31.   On March 22, 2017, the strata wrote to the owner about storage and parking. The strata advised the owner would be fined $50 each time Ms. Goldstein parked her vehicle in the “driveway lane” unless she was actively loading or unloading her vehicle. The term “driveway lane” was not defined in the letter nor is it defined in the bylaws. While I could make a common-sense inference that “driveway lane” means the garage area that does not include parking stalls or loading zones, I find loading zones are not clearly distinguished in the bylaws or physically in the garage as discussed below.

32.   Although the March 22, 2017 letter references section 135 of the SPA, I find it was only a warning letter as the strata did not state it was considering a fine for any bylaw infraction.   Even if the March 22 letter did comply with section 135 of the SPA, I do not find the fines imposed can be considered to be fines for continued contravention of the same bylaw given the amount of time that passed between the letter being issued in March and when the fines were imposed, in October as discussed below.

33.   The disputed parking infractions occurred between October 2017 and July 2018 and resulted in fines totaling $250.00 being imposed against the owner.

34.   On October 30 and November 23, 2017, the strata wrote similar letters to the owner imposing a $50.00 fine for “random parking in front of fire exit doors and in non-parking areas.”

35.   On April 3, 2018, the strata wrote to the owner advising another $50.00 fine had been imposed because of a visitor of Ms. Goldstein parking in the parkade without clearly displaying a contact number contrary to the strata’s bylaws.

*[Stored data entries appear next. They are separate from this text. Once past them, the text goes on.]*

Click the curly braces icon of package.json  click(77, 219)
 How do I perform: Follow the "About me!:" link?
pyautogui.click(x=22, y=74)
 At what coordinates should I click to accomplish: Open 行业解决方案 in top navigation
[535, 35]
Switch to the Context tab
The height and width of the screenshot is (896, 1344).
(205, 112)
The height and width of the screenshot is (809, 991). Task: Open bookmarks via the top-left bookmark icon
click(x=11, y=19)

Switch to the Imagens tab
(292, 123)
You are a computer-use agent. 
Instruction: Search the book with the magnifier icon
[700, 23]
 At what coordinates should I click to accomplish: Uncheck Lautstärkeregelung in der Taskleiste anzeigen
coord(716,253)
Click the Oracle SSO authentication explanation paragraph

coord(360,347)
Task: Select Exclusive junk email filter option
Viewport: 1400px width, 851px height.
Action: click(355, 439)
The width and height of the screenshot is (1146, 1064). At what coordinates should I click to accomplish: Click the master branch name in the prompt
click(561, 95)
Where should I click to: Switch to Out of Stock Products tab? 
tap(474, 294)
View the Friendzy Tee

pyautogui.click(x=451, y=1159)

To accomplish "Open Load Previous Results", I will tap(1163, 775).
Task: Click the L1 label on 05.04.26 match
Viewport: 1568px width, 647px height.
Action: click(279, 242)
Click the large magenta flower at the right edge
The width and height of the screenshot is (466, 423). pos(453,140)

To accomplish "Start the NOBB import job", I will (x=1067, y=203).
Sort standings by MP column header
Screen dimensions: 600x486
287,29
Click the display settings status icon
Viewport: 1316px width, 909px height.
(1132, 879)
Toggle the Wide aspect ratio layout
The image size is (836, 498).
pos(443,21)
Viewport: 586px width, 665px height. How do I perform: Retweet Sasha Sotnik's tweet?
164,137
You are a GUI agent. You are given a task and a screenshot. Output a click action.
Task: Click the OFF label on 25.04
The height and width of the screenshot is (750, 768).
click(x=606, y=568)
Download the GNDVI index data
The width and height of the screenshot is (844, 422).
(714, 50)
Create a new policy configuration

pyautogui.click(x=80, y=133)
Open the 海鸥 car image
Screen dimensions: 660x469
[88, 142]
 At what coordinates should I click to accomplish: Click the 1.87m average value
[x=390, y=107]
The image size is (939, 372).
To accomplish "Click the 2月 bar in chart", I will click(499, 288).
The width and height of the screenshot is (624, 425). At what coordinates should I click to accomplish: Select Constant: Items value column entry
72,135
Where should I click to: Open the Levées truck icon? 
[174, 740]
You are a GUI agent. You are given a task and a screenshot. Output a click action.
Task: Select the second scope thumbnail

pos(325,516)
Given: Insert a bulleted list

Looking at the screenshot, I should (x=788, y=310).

36.   On July 18, 2018, the strata again wrote to the owner advising of fines of $100.00 (2 $50.00 fines for improper parking in the garage on July 12 and 15, 2018) has been imposed for “random parking in front of fire exit doors and in non-parking areas.”

37.   In all cases, the parking fines were imposed before the owner was given the opportunity to respond, contrary to section 135 of the SPA. For this reason, I dismiss the strata’s claim for $250.00 in parking bylaw fines.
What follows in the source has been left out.